[Stored data]
········

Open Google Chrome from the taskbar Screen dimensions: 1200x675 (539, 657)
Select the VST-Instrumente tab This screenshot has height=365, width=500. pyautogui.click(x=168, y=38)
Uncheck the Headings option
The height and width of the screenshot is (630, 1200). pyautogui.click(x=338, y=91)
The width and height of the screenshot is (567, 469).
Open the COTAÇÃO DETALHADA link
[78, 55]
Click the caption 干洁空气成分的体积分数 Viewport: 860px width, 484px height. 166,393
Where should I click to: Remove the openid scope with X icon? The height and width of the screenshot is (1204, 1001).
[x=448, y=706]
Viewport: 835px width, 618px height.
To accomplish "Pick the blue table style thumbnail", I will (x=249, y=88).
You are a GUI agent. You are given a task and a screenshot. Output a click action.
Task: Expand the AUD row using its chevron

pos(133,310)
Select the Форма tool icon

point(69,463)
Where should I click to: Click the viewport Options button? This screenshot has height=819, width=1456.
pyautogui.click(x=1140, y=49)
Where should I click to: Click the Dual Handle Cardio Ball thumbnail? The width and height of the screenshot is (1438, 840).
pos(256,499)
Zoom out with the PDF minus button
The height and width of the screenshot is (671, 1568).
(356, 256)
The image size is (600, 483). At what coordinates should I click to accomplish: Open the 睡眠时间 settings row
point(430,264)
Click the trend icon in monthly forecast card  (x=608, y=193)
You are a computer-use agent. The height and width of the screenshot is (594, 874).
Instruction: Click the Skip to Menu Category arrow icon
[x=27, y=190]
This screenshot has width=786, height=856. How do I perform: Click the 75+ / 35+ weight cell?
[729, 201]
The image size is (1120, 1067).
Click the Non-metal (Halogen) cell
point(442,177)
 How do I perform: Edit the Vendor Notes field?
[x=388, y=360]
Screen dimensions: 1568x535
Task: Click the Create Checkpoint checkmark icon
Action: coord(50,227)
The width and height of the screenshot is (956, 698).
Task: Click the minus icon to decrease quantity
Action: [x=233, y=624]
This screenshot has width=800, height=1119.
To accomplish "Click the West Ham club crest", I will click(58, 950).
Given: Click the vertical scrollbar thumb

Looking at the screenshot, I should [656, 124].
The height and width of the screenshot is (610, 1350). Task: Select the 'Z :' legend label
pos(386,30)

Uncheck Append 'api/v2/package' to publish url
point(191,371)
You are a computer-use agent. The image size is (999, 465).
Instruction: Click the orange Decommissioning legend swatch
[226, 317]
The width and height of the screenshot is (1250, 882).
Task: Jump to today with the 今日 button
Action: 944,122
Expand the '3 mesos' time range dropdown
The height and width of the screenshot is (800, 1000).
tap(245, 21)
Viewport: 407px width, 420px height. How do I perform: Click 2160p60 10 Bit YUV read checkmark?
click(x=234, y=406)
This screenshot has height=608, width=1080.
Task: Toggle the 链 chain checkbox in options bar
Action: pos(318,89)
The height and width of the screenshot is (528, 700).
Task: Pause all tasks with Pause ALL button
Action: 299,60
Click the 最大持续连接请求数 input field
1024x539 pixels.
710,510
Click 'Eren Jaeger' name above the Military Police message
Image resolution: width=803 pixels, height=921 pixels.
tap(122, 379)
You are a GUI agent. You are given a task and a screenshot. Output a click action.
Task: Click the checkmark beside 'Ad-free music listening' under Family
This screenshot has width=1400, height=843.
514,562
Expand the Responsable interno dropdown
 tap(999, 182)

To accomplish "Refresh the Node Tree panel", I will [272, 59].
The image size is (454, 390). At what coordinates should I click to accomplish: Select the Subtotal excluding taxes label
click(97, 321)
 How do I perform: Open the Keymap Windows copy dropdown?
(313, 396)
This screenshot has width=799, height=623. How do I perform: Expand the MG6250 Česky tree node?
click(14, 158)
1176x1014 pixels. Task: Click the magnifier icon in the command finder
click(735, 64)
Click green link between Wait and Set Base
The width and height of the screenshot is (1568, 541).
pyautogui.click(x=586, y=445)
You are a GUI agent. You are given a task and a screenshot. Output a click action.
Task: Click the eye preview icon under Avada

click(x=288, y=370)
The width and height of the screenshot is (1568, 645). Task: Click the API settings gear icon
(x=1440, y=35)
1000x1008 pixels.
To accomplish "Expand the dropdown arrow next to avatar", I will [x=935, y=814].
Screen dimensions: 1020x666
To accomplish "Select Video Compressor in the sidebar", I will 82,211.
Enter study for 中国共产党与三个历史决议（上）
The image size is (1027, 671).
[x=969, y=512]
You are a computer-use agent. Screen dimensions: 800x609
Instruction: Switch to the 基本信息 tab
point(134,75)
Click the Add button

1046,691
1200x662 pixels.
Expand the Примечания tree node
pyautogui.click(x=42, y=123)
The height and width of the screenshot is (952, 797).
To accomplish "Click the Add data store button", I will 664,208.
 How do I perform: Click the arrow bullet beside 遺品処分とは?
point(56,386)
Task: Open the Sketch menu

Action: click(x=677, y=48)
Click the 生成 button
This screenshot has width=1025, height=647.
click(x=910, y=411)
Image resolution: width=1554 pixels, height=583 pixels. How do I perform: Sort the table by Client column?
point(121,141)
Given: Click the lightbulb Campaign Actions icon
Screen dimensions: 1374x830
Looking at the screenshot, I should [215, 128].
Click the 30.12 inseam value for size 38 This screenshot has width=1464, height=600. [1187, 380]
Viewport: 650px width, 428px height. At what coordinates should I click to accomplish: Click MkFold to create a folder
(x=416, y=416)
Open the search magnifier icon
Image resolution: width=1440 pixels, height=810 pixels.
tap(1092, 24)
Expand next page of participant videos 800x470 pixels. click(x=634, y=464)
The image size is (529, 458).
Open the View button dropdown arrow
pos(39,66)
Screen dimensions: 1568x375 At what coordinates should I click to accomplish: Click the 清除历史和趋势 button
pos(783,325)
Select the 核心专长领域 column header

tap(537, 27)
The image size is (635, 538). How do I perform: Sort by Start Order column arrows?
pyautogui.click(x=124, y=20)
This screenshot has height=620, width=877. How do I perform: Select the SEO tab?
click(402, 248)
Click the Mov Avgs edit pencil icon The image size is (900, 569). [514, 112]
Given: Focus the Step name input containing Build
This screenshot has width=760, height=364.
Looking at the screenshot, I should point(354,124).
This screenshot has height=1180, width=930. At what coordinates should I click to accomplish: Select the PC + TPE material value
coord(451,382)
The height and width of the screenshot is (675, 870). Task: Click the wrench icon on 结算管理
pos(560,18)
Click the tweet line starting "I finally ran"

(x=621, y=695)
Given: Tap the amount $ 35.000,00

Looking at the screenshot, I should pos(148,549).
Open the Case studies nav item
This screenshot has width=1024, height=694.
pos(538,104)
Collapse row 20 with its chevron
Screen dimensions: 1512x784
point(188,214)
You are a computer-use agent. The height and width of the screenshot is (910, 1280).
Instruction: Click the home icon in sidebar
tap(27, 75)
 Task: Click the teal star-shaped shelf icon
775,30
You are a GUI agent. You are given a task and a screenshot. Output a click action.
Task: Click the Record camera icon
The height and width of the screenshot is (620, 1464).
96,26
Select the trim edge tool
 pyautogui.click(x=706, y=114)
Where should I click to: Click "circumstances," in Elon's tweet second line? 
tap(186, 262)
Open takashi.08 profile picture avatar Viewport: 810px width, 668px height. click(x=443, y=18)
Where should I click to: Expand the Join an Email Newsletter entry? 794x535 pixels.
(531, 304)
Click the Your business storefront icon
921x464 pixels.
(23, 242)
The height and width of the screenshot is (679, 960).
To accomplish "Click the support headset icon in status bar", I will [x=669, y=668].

········

What you give back should be exactly the lines of the data above from the line with "Click the caption" through the line with "This screenshot has width=800, height=1119.", both of those included, and nothing more.

Click the caption 干洁空气成分的体积分数 Viewport: 860px width, 484px height. 166,393
Where should I click to: Remove the openid scope with X icon? The height and width of the screenshot is (1204, 1001).
[x=448, y=706]
Viewport: 835px width, 618px height.
To accomplish "Pick the blue table style thumbnail", I will (x=249, y=88).
You are a GUI agent. You are given a task and a screenshot. Output a click action.
Task: Expand the AUD row using its chevron

pos(133,310)
Select the Форма tool icon

point(69,463)
Where should I click to: Click the viewport Options button? This screenshot has height=819, width=1456.
pyautogui.click(x=1140, y=49)
Where should I click to: Click the Dual Handle Cardio Ball thumbnail? The width and height of the screenshot is (1438, 840).
pos(256,499)
Zoom out with the PDF minus button
The height and width of the screenshot is (671, 1568).
(356, 256)
The image size is (600, 483). At what coordinates should I click to accomplish: Open the 睡眠时间 settings row
point(430,264)
Click the trend icon in monthly forecast card  (x=608, y=193)
You are a computer-use agent. The height and width of the screenshot is (594, 874).
Instruction: Click the Skip to Menu Category arrow icon
[x=27, y=190]
This screenshot has width=786, height=856. How do I perform: Click the 75+ / 35+ weight cell?
[729, 201]
The image size is (1120, 1067).
Click the Non-metal (Halogen) cell
point(442,177)
 How do I perform: Edit the Vendor Notes field?
[x=388, y=360]
Screen dimensions: 1568x535
Task: Click the Create Checkpoint checkmark icon
Action: coord(50,227)
The width and height of the screenshot is (956, 698).
Task: Click the minus icon to decrease quantity
Action: [x=233, y=624]
This screenshot has width=800, height=1119.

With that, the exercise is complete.